Could you retype exactly the lines below between the one holding "NEWS (956, 158)" and the one holding "[Close] (196, 2412)", inclusive, leaving out any pictures?

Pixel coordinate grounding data
_ _ _ _ _

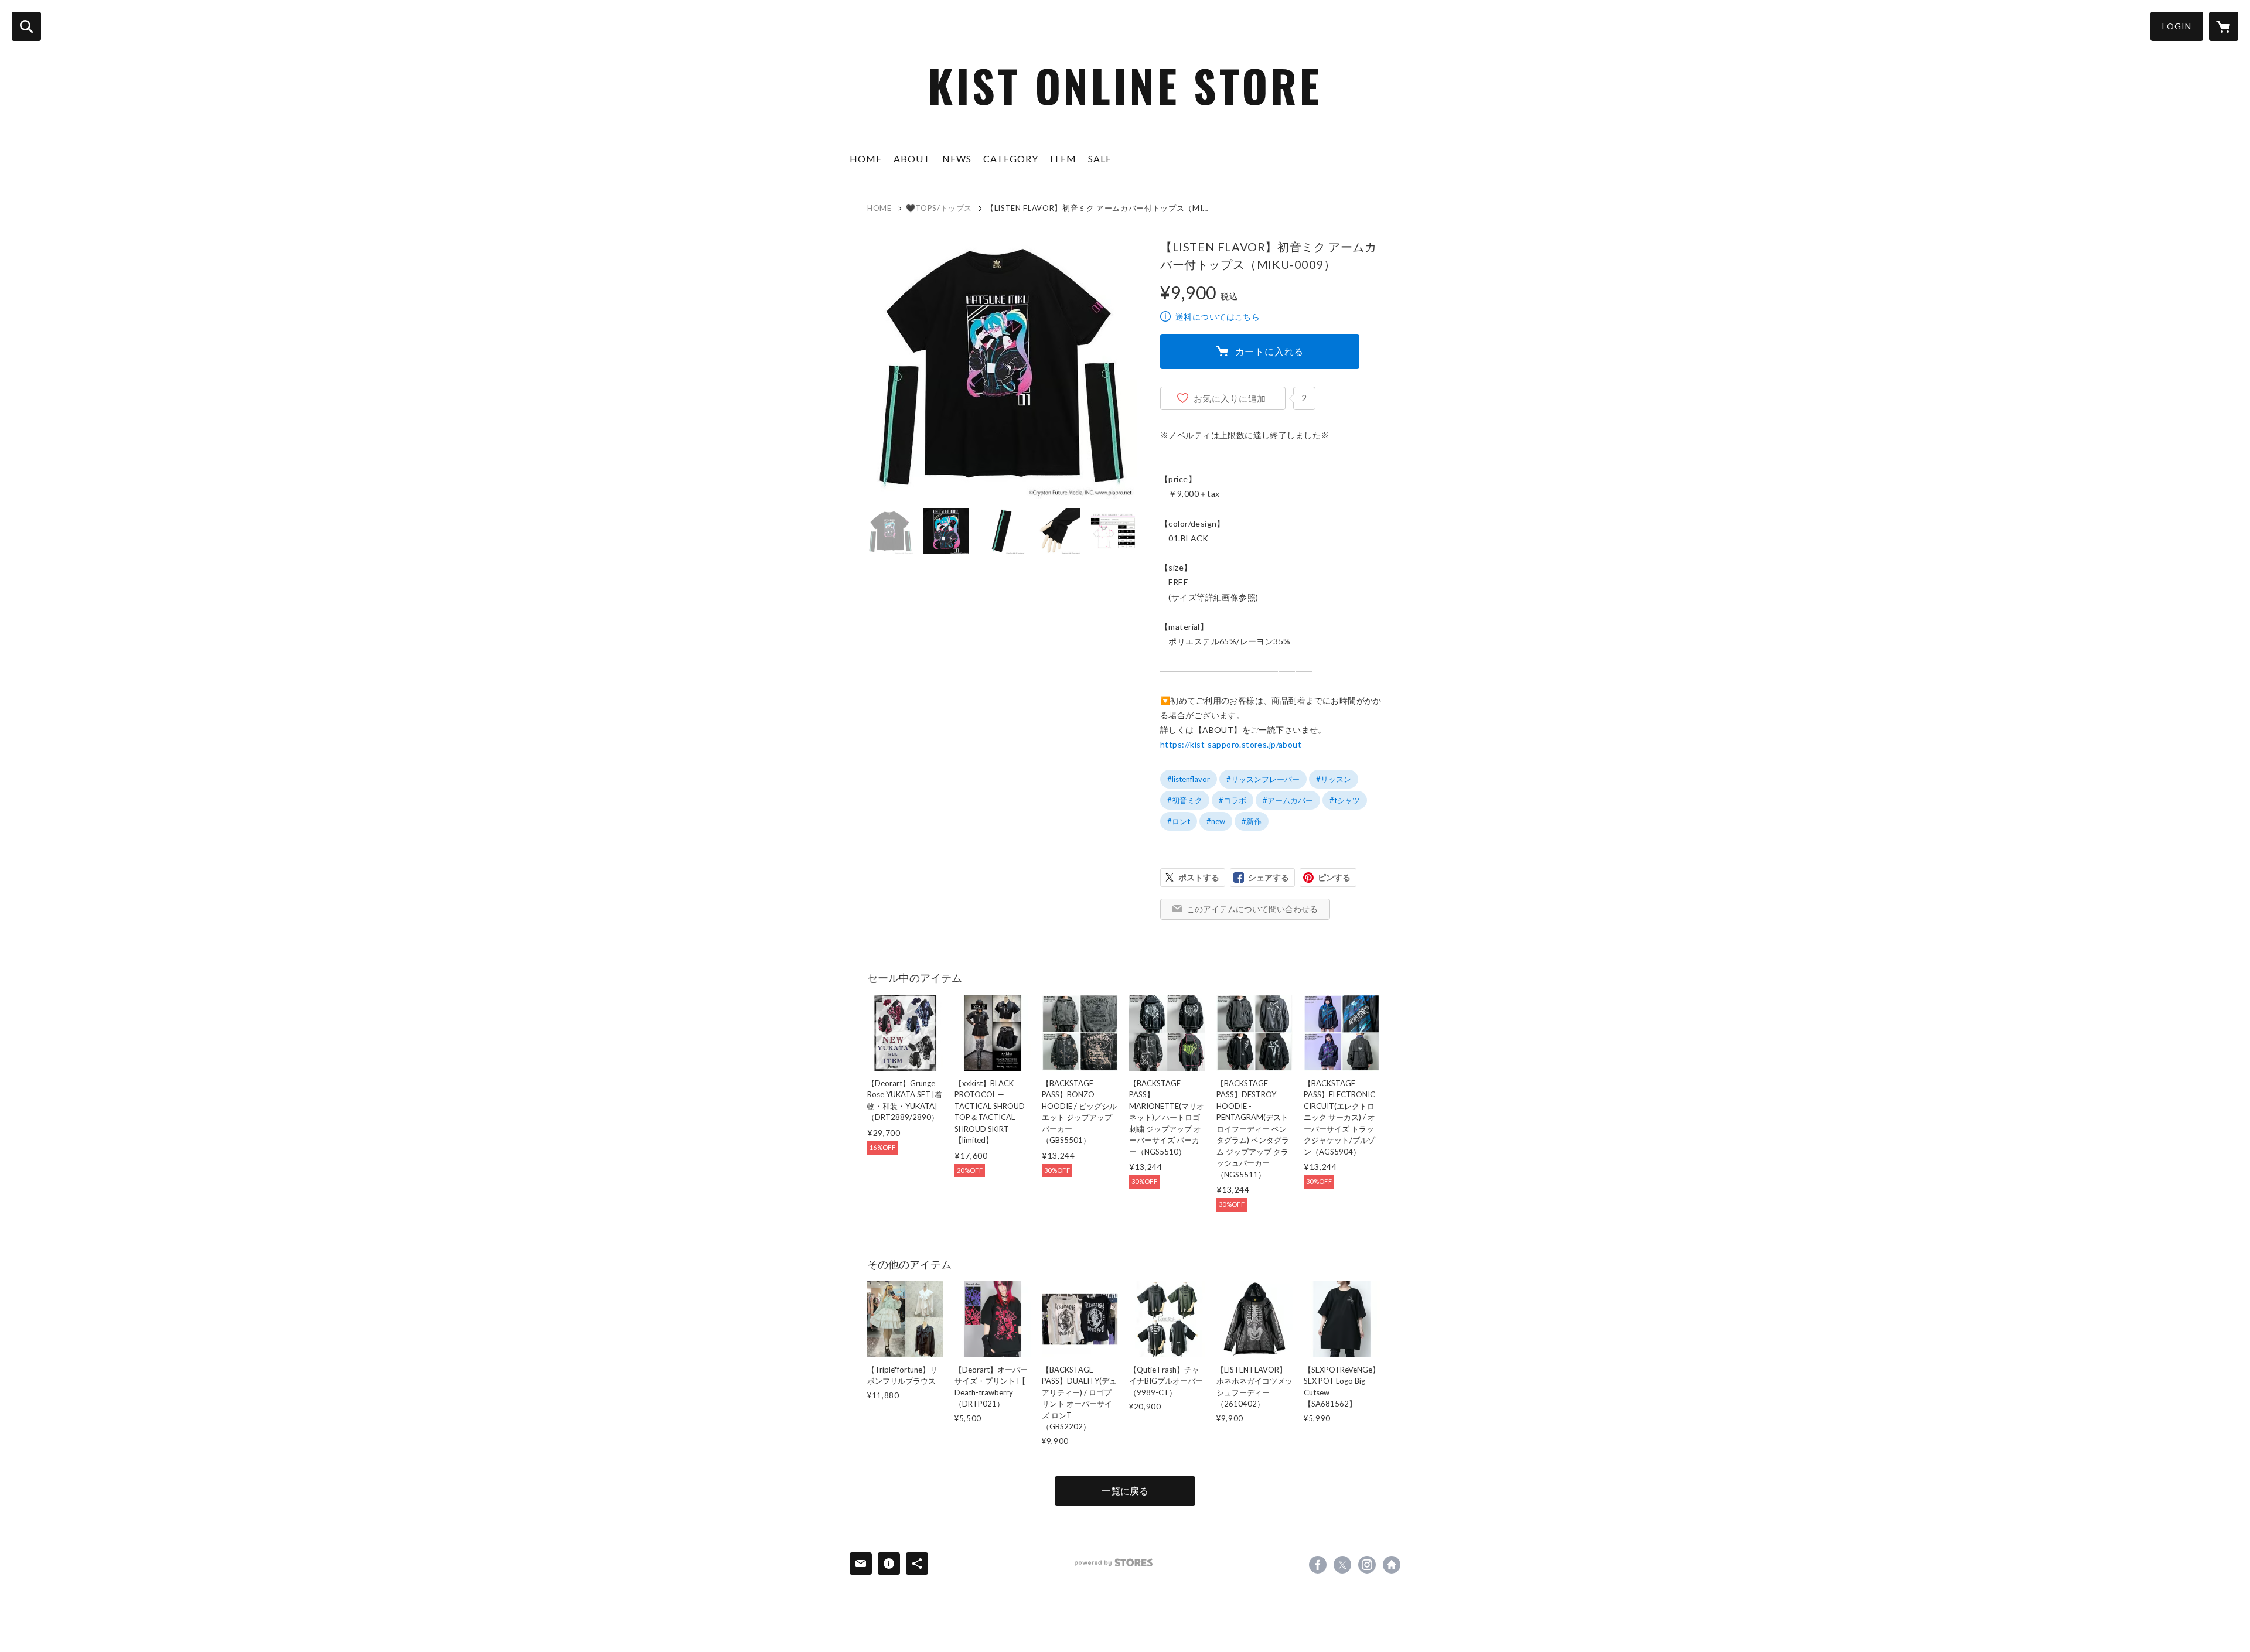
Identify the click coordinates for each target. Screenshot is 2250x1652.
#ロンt (1178, 821)
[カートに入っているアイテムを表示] (2223, 26)
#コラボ (1232, 800)
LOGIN (2176, 26)
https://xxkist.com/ (1391, 1565)
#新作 (1252, 821)
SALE (1100, 158)
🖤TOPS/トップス (939, 208)
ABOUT (912, 158)
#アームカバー (1288, 800)
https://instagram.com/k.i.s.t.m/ (1367, 1565)
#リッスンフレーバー (1263, 779)
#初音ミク (1184, 800)
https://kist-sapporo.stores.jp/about (1230, 744)
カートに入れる (1269, 351)
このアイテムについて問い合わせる (1252, 909)
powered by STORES (1113, 1562)
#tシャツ (1344, 800)
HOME (866, 158)
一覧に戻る (1125, 1490)
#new (1215, 821)
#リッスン (1333, 779)
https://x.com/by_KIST (1342, 1565)
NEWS (956, 158)
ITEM (1063, 158)
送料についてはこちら (1217, 317)
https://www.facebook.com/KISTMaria (1318, 1565)
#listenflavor (1188, 779)
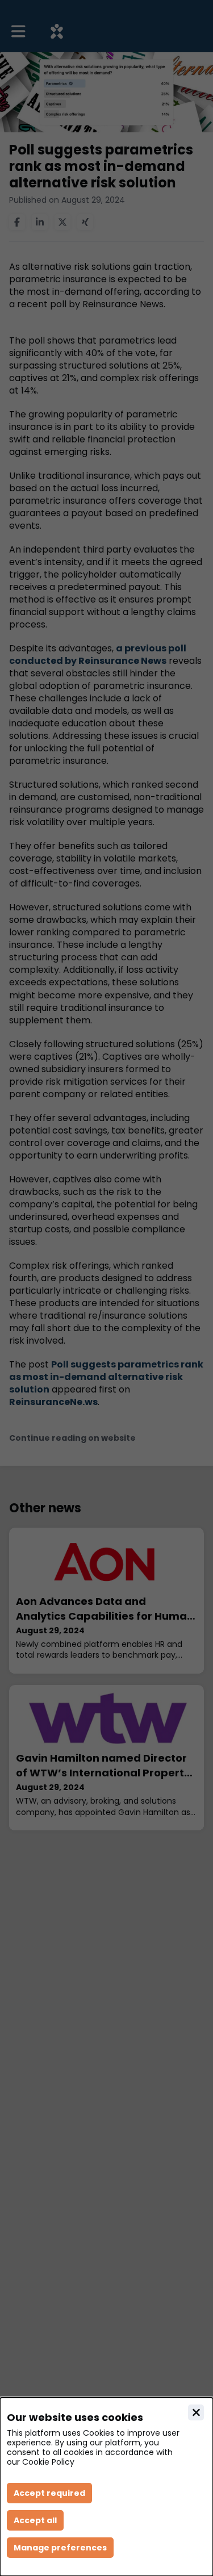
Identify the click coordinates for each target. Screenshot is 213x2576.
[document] (106, 2487)
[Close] (196, 2412)
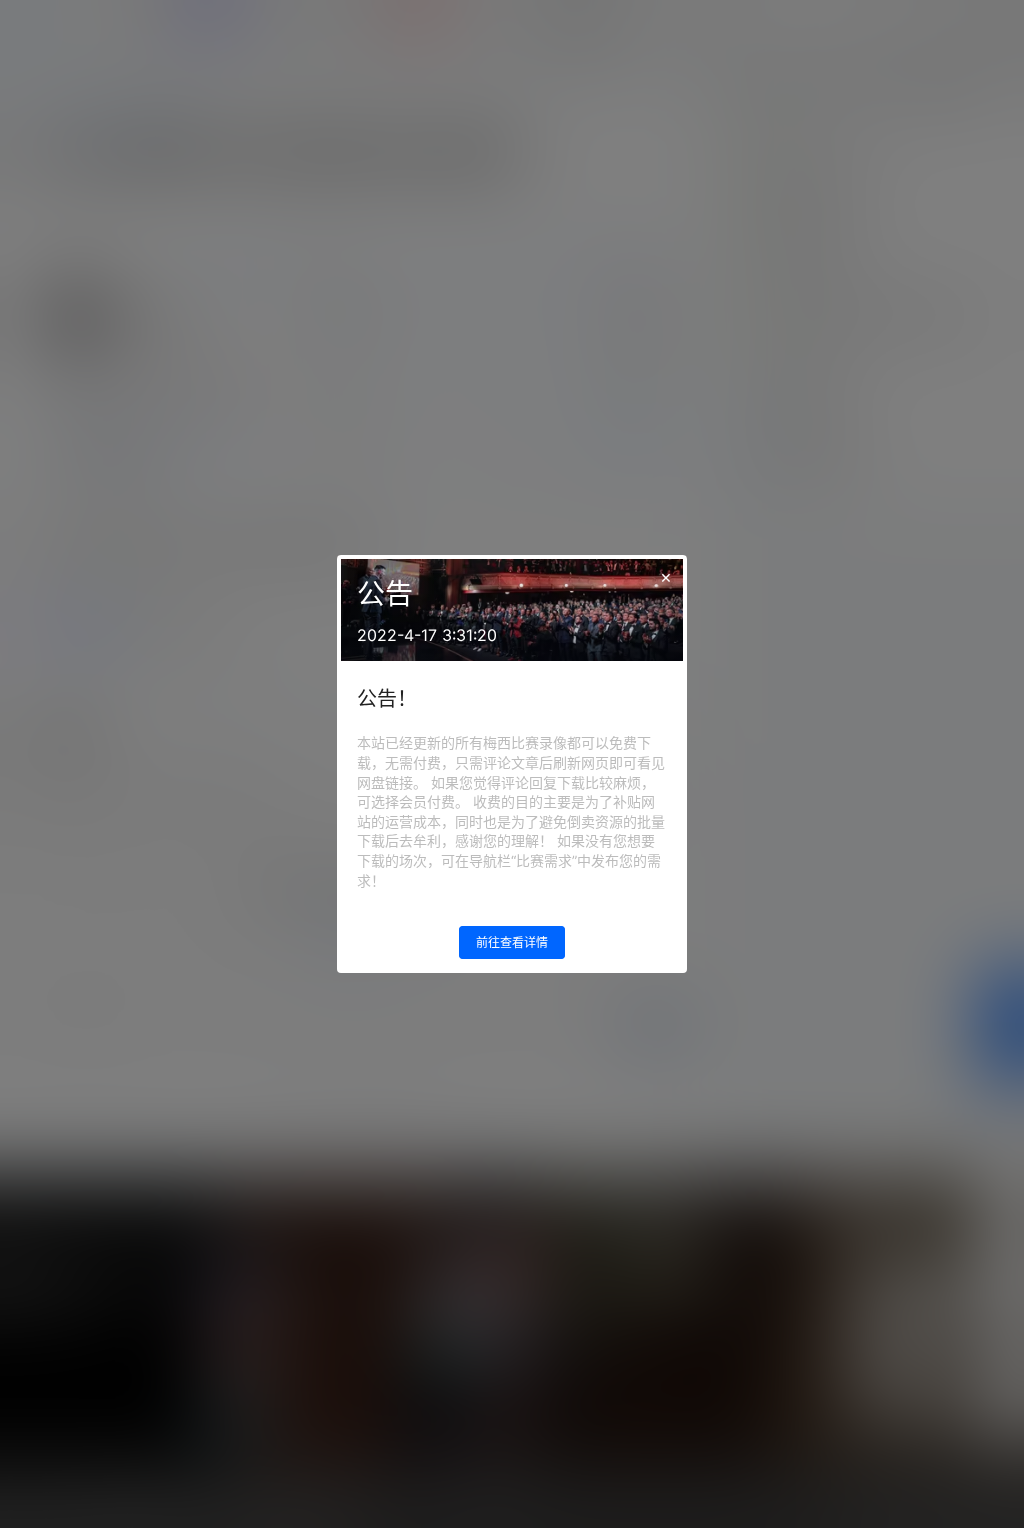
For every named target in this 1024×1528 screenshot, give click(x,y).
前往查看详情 (512, 942)
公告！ (387, 699)
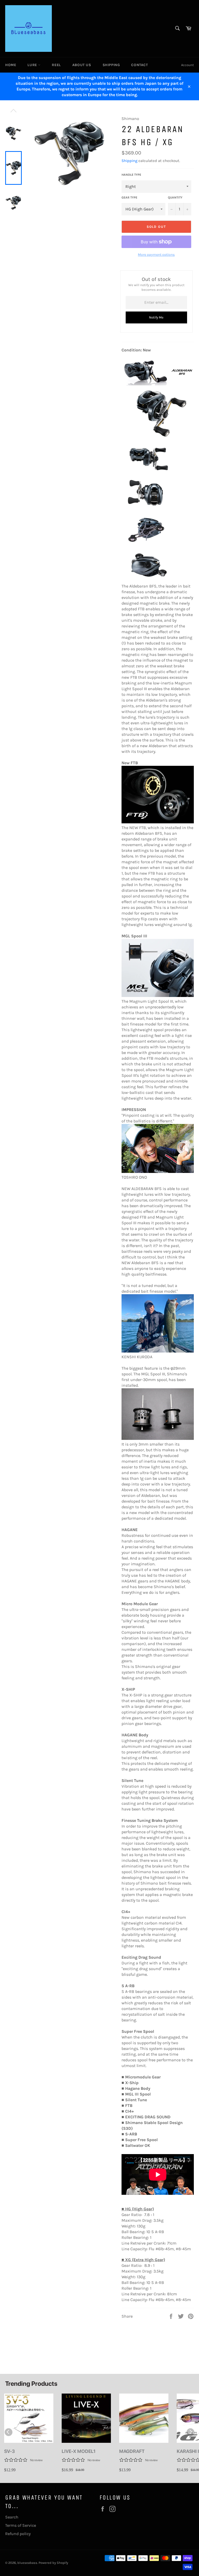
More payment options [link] (156, 254)
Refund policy (18, 2533)
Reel (56, 65)
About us (81, 65)
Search (11, 2517)
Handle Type (131, 174)
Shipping (111, 65)
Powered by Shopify (53, 2563)
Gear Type (129, 197)
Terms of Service (20, 2525)
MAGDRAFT (132, 2451)
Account (187, 65)
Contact (139, 65)
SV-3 (9, 2451)
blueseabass (27, 2563)
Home (10, 65)
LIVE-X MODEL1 (79, 2451)
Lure (32, 65)
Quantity (175, 197)
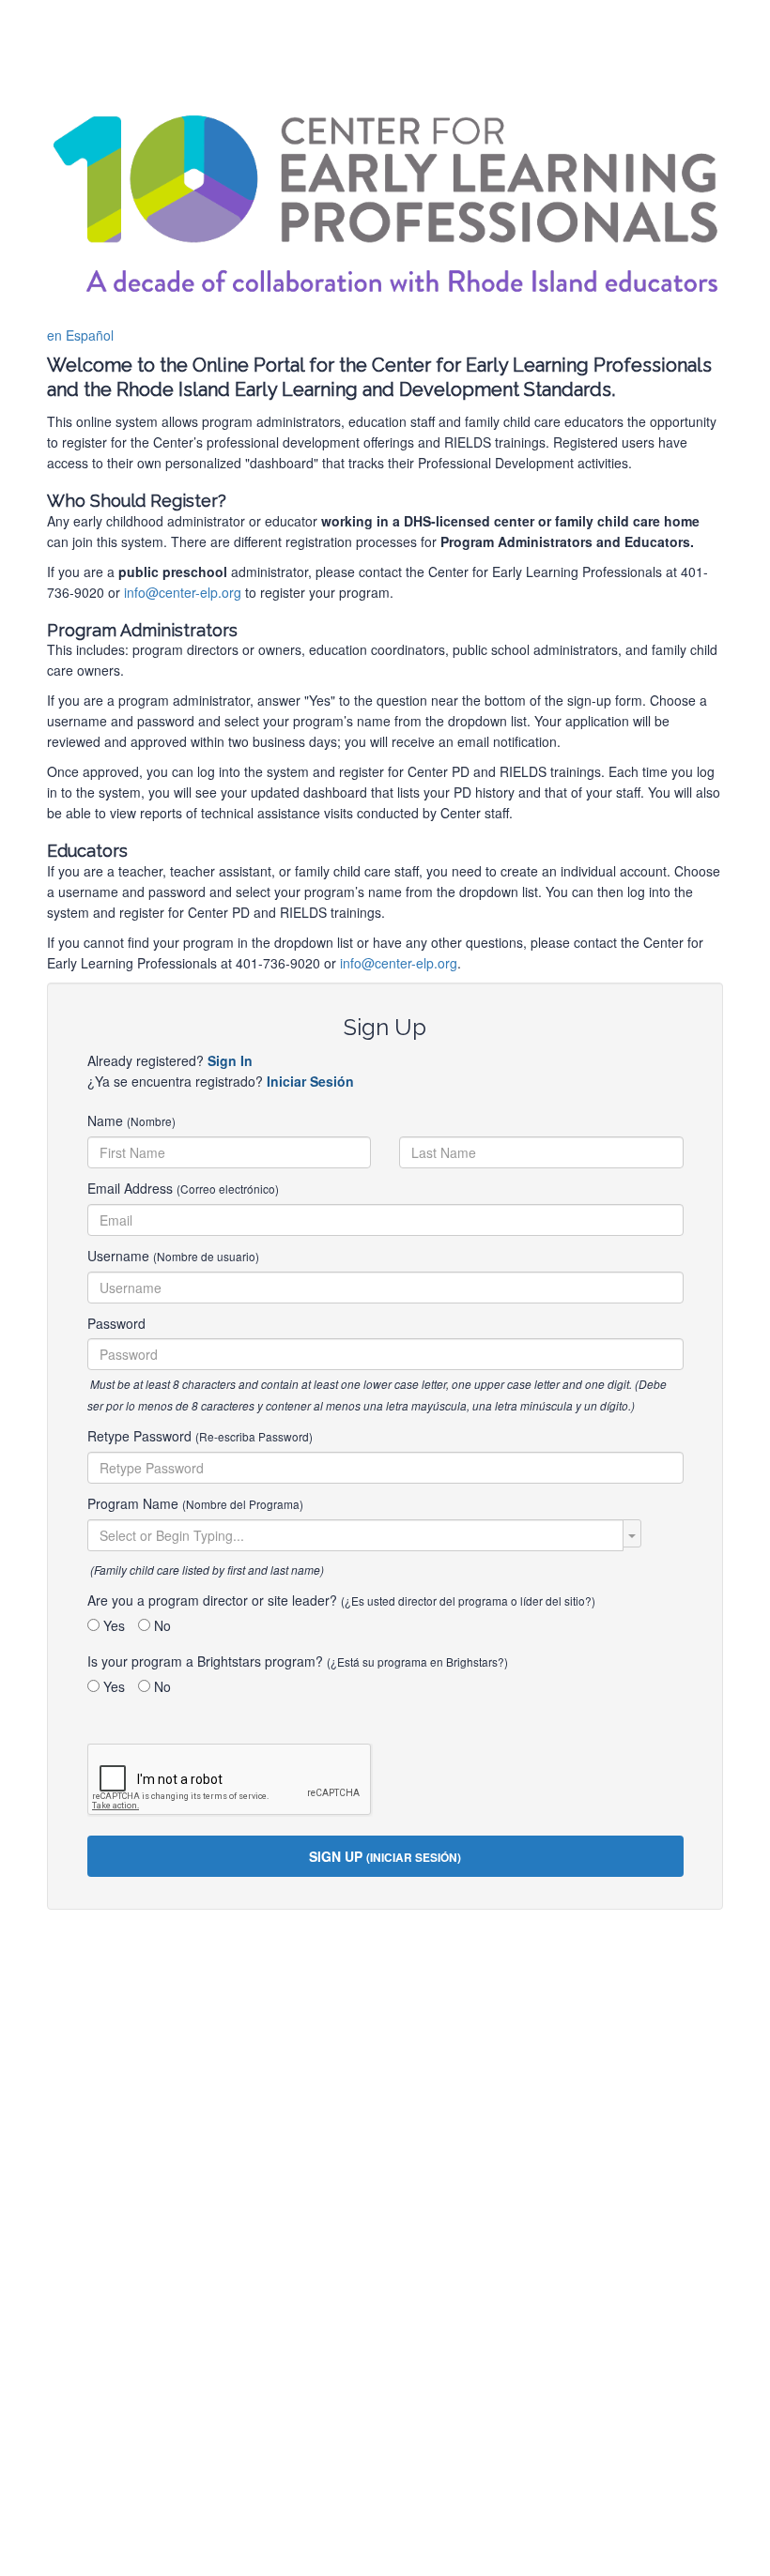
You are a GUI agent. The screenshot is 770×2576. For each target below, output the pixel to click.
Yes (112, 1625)
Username (173, 1255)
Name (131, 1120)
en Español (80, 335)
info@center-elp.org (182, 592)
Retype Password (200, 1435)
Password (116, 1323)
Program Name (195, 1503)
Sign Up (385, 1856)
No (160, 1625)
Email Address (183, 1188)
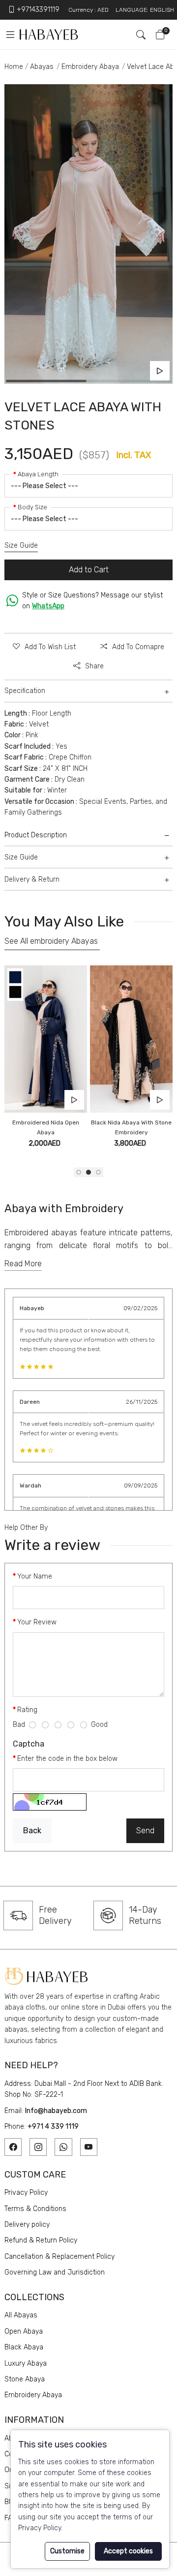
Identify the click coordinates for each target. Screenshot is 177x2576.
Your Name (34, 1576)
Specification (24, 691)
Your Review (37, 1622)
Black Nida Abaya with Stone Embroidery (131, 1127)
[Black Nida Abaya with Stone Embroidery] (131, 1039)
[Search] (137, 34)
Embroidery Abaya (90, 67)
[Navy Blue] (15, 975)
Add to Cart (89, 569)
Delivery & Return (31, 879)
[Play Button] (160, 371)
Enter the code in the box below (67, 1758)
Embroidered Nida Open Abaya (45, 1127)
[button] (79, 1172)
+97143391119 (38, 9)
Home (13, 67)
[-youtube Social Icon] (88, 2146)
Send (145, 1830)
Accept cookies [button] (128, 2551)
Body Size (32, 507)
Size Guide (21, 545)
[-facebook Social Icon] (13, 2146)
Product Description (35, 835)
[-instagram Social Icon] (38, 2146)
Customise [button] (67, 2551)
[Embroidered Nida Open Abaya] (45, 1039)
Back (32, 1830)
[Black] (15, 992)
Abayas (42, 67)
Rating (27, 1710)
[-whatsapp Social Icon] (63, 2146)
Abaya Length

_ _ _ _ _

▶ _WRITTEN ANSWER_:
NEWS (956, 158)
ITEM (1063, 158)
送料についてはこちら (1217, 317)
https://www.facebook.com/KISTMaria (1318, 1565)
#listenflavor (1188, 779)
Identify the click coordinates for each target. Screenshot is 213x2576.
[document] (106, 2487)
[Close] (196, 2412)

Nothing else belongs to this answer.